> **Selected excerpt**:
There’s a depressing title line for a post on Sunday, eh? But it’s actually a direct quote from a reverend in Baltimore, where church membership across the board has plunged steadily to the point that a number of congregations from different faiths are either closing or merging with other houses of worship. It’s been going on for some time now and there are no indications of congregation size seeing a rebound anytime soon.(Baltimore Sun)

For a decade and more, Govans Presbyterian Church and Brown Memorial Woodbrook Presbyterian Church have labored in the manner of many Mainline Protestant congregations: Working ever harder to provide spiritual resources for dwindling number of congregants…

But with attendance stagnating, maintenance costs rising and the population of Christians from which to draw shrinking, the two have decided to join forces. If the Baltimore Presbytery gives its approval next month, they’ll become one congregation before the end of the year, bringing more than 280 worshippers and 230 years of history together under one roof.

The merger would be the latest example of an increasingly common phenomenon: faith leaders closing or consolidating houses of worship as a way of adjusting to a culture that has grown less hospitable to their mission.

It’s not just the Presbyterians, nor really even just the Christian faiths. Some other examples listed by the Sun include:

  • The Episcopal Diocese of Maryland has closed eight churches in the past ten years
  • The Delaware-Maryland Synod of the Evangelical Lutheran church combined eight churches into three
  • Temple Oheb Shalom and Har Sinai Congregation have announced plans to combine

The Sun interviewed The Rev. Daniel Webster, canon for evangelism and media for the Episcopal Diocese of Maryland. He’s been watching this happen for decades and seems to have grown resigned to the inevitable.

“When I was growing up in what I call the salad days of the 1950s and early 1960s, the question in the neighborhood was ‘What church do you go to?’” Webster says.

“Now it’s, ‘Why do you go to church?’”

We no longer live in Christendom. We really have to accept that it’s a thing of the past.”

That’s one of the saddest statements I think I’ve heard in ages. When a lifelong man of the cloth in an American city is saying that we “no longer live in Christendom” it seems like a warning of the apocalypse.

But is this perhaps just a symptom of things figuratively going to hell in Baltimore? Sadly, the answer seems to be no. The Atlantic covered this story on a more national level back in April and reported that this pattern is repeating all over the country. They found that the number of people who believe in God but reject formal affiliation with any organized church was only 6% in 1992. By 2014 that figure had risen to 22%. And among millennials today it’s above 35%.

What’s causing this? I blame the internet. Okay… that’s partly a joke because I essentially blame the internet for everything these days. But there’s also some truth to it. An age of mass, instant communication and exposure to not just an ocean of good facts but an epic amount of conspiracy theories, dystopian drama and culture wars are probably driving more people toward despair and a loss of hope in any sort of greater good or lofty ideals.

I don’t think this is a case of the churches “failing to keep up with the times” or somehow veering away from the needs of the people. It’s the people who are choosing to leave the church and raising new generations of children who are never brought into the faith to begin with. Being religious isn’t mandatory in the United States, but the more we veer away from such beliefs as a nation, the more coarse our culture has become. Or at least it seems so to me.

> **Material supplied**:
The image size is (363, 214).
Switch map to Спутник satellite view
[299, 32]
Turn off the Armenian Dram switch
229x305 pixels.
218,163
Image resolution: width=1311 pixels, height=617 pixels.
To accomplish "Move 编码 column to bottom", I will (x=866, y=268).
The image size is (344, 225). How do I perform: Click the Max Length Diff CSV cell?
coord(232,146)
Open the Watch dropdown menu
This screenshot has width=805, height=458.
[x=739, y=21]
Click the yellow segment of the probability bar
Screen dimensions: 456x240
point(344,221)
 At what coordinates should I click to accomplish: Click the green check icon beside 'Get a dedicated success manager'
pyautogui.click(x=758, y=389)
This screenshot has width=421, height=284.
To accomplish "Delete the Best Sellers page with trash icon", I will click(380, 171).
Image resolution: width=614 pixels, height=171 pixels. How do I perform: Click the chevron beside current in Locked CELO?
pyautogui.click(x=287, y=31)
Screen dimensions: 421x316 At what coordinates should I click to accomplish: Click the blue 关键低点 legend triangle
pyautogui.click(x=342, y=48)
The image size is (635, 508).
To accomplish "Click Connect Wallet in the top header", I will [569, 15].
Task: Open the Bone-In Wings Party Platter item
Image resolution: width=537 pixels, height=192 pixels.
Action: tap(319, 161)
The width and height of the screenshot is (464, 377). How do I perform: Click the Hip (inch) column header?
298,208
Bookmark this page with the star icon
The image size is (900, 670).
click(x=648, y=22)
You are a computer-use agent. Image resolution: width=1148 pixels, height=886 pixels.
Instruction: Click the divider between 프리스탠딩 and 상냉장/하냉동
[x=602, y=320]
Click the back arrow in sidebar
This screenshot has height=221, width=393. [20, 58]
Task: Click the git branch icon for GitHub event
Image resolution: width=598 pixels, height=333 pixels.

> **Set of tasks**:
1. In the post about Baltimore church closures, translate this sentence into Spanish: "They found that the number of people who believe in God but reject formal affiliation with any organized church was only 6% in 1992."
2. According to the post about Baltimore church closures, how many worshippers would the merger of Govans Presbyterian Church and Brown Memorial Woodbrook Presbyterian Church bring together?
3. From the post about Baltimore church closures, output the passage that begins at the words "There’s a depressing" and stops after "anytime soon.(Baltimore Sun)", copied word for word.

> **Results of the tasks**:
1. Encontraron que el número de personas que creen en Dios pero rechazan la afiliación formal a cualquier iglesia organizada era de solo el 6 % en 1992.

2. More than 280 worshippers.

3.
There’s a depressing title line for a post on Sunday, eh? But it’s actually a direct quote from a reverend in Baltimore, where church membership across the board has plunged steadily to the point that a number of congregations from different faiths are either closing or merging with other houses of worship. It’s been going on for some time now and there are no indications of congregation size seeing a rebound anytime soon.(Baltimore Sun)